__What to work on__:
Instruction for the entries that follow: retype exactly the lines from the line with "This screenshot has width=1464, height=812." to the line with "You are a computer-use", both included, and omit all others.

__Information supplied__:
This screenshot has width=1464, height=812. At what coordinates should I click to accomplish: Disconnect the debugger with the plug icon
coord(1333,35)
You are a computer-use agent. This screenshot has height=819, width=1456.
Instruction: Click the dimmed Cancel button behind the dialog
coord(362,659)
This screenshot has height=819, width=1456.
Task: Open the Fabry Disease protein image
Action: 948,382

==

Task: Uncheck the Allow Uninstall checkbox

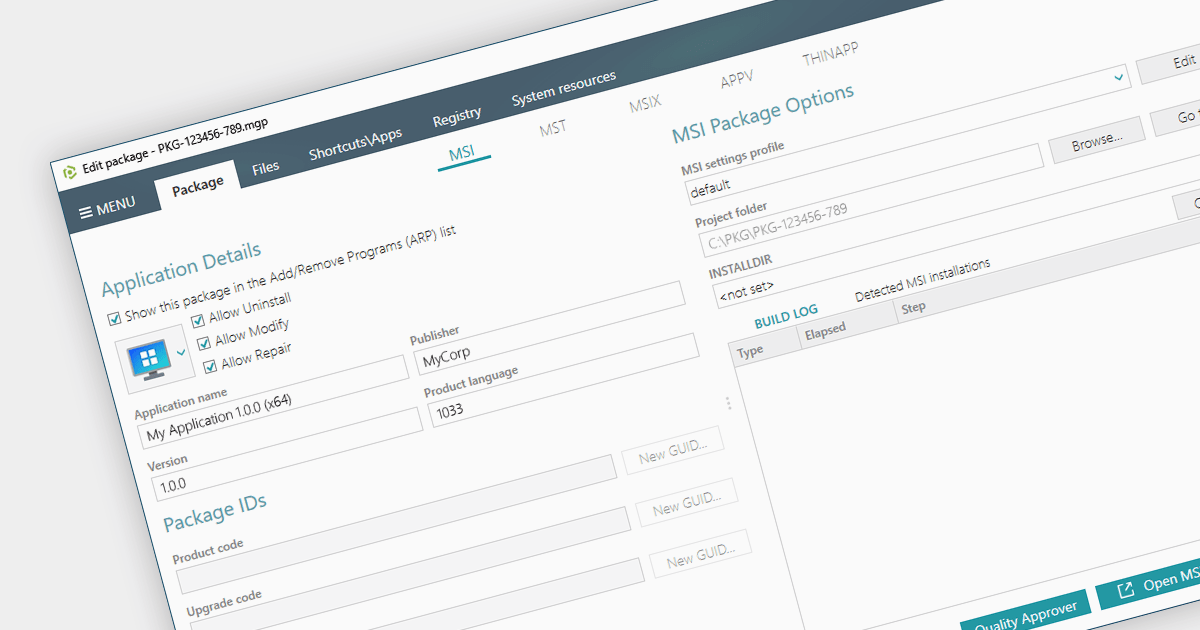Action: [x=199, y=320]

__The completed task__:
This screenshot has width=1464, height=812. At what coordinates should I click to accomplish: Disconnect the debugger with the plug icon
coord(1333,35)
You are a computer-use agent. This screenshot has height=819, width=1456.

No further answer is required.